• **PROBLEM TO SOLVE**
Lay out the material as a JSON list of strings, one string per line, starting at its first line and stopping after the line that contains "Remove Amundi Prime". Omit blank lines.

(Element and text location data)
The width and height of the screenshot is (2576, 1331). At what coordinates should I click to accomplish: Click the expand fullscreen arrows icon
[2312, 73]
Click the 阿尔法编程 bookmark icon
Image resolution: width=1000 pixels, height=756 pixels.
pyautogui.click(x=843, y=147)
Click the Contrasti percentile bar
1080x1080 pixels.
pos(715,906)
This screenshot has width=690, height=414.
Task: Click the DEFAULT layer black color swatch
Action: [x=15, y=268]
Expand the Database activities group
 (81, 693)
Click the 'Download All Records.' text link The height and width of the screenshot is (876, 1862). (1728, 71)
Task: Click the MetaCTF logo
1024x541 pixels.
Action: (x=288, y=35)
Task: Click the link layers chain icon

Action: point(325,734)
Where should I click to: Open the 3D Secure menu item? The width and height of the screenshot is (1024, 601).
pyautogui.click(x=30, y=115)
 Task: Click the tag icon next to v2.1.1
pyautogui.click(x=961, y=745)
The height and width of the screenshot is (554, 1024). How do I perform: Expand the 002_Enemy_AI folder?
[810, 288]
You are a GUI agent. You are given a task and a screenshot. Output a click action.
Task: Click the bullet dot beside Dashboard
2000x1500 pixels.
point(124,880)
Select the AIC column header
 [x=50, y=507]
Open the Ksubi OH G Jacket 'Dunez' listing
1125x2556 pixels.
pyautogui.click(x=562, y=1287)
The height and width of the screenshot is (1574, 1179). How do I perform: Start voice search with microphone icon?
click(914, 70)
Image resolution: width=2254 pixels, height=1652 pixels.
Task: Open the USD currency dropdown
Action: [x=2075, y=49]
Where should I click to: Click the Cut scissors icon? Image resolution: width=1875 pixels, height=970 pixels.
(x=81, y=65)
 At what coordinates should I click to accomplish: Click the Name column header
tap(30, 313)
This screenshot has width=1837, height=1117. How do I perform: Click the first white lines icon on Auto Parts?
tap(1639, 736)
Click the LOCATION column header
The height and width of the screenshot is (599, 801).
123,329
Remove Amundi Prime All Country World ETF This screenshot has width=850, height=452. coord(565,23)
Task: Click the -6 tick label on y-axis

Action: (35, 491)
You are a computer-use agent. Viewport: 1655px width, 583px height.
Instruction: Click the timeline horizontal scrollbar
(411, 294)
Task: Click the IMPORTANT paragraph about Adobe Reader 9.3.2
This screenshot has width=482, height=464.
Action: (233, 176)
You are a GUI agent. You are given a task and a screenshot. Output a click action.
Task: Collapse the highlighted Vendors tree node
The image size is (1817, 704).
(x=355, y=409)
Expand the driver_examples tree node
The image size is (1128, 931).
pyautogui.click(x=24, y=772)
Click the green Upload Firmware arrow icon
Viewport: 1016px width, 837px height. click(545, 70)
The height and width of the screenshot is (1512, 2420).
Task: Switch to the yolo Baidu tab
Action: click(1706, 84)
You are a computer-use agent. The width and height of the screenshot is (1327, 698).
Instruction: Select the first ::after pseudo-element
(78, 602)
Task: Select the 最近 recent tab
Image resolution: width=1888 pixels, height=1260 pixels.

• **TASK RESULT**
[
  "The width and height of the screenshot is (2576, 1331). At what coordinates should I click to accomplish: Click the expand fullscreen arrows icon",
  "[2312, 73]",
  "Click the 阿尔法编程 bookmark icon",
  "Image resolution: width=1000 pixels, height=756 pixels.",
  "pyautogui.click(x=843, y=147)",
  "Click the Contrasti percentile bar",
  "1080x1080 pixels.",
  "pos(715,906)",
  "This screenshot has width=690, height=414.",
  "Task: Click the DEFAULT layer black color swatch",
  "Action: [x=15, y=268]",
  "Expand the Database activities group",
  " (81, 693)",
  "Click the 'Download All Records.' text link The height and width of the screenshot is (876, 1862). (1728, 71)",
  "Task: Click the MetaCTF logo",
  "1024x541 pixels.",
  "Action: (x=288, y=35)",
  "Task: Click the link layers chain icon",
  "Action: point(325,734)",
  "Where should I click to: Open the 3D Secure menu item? The width and height of the screenshot is (1024, 601).",
  "pyautogui.click(x=30, y=115)",
  " Task: Click the tag icon next to v2.1.1",
  "pyautogui.click(x=961, y=745)",
  "The height and width of the screenshot is (554, 1024). How do I perform: Expand the 002_Enemy_AI folder?",
  "[810, 288]",
  "You are a GUI agent. You are given a task and a screenshot. Output a click action.",
  "Task: Click the bullet dot beside Dashboard",
  "2000x1500 pixels.",
  "point(124,880)",
  "Select the AIC column header",
  " [x=50, y=507]",
  "Open the Ksubi OH G Jacket 'Dunez' listing",
  "1125x2556 pixels.",
  "pyautogui.click(x=562, y=1287)",
  "The height and width of the screenshot is (1574, 1179). How do I perform: Start voice search with microphone icon?",
  "click(914, 70)",
  "Image resolution: width=2254 pixels, height=1652 pixels.",
  "Task: Open the USD currency dropdown",
  "Action: [x=2075, y=49]",
  "Where should I click to: Click the Cut scissors icon? Image resolution: width=1875 pixels, height=970 pixels.",
  "(x=81, y=65)",
  " At what coordinates should I click to accomplish: Click the Name column header",
  "tap(30, 313)",
  "This screenshot has width=1837, height=1117. How do I perform: Click the first white lines icon on Auto Parts?",
  "tap(1639, 736)",
  "Click the LOCATION column header",
  "The height and width of the screenshot is (599, 801).",
  "123,329",
  "Remove Amundi Prime All Country World ETF This screenshot has width=850, height=452. coord(565,23)"
]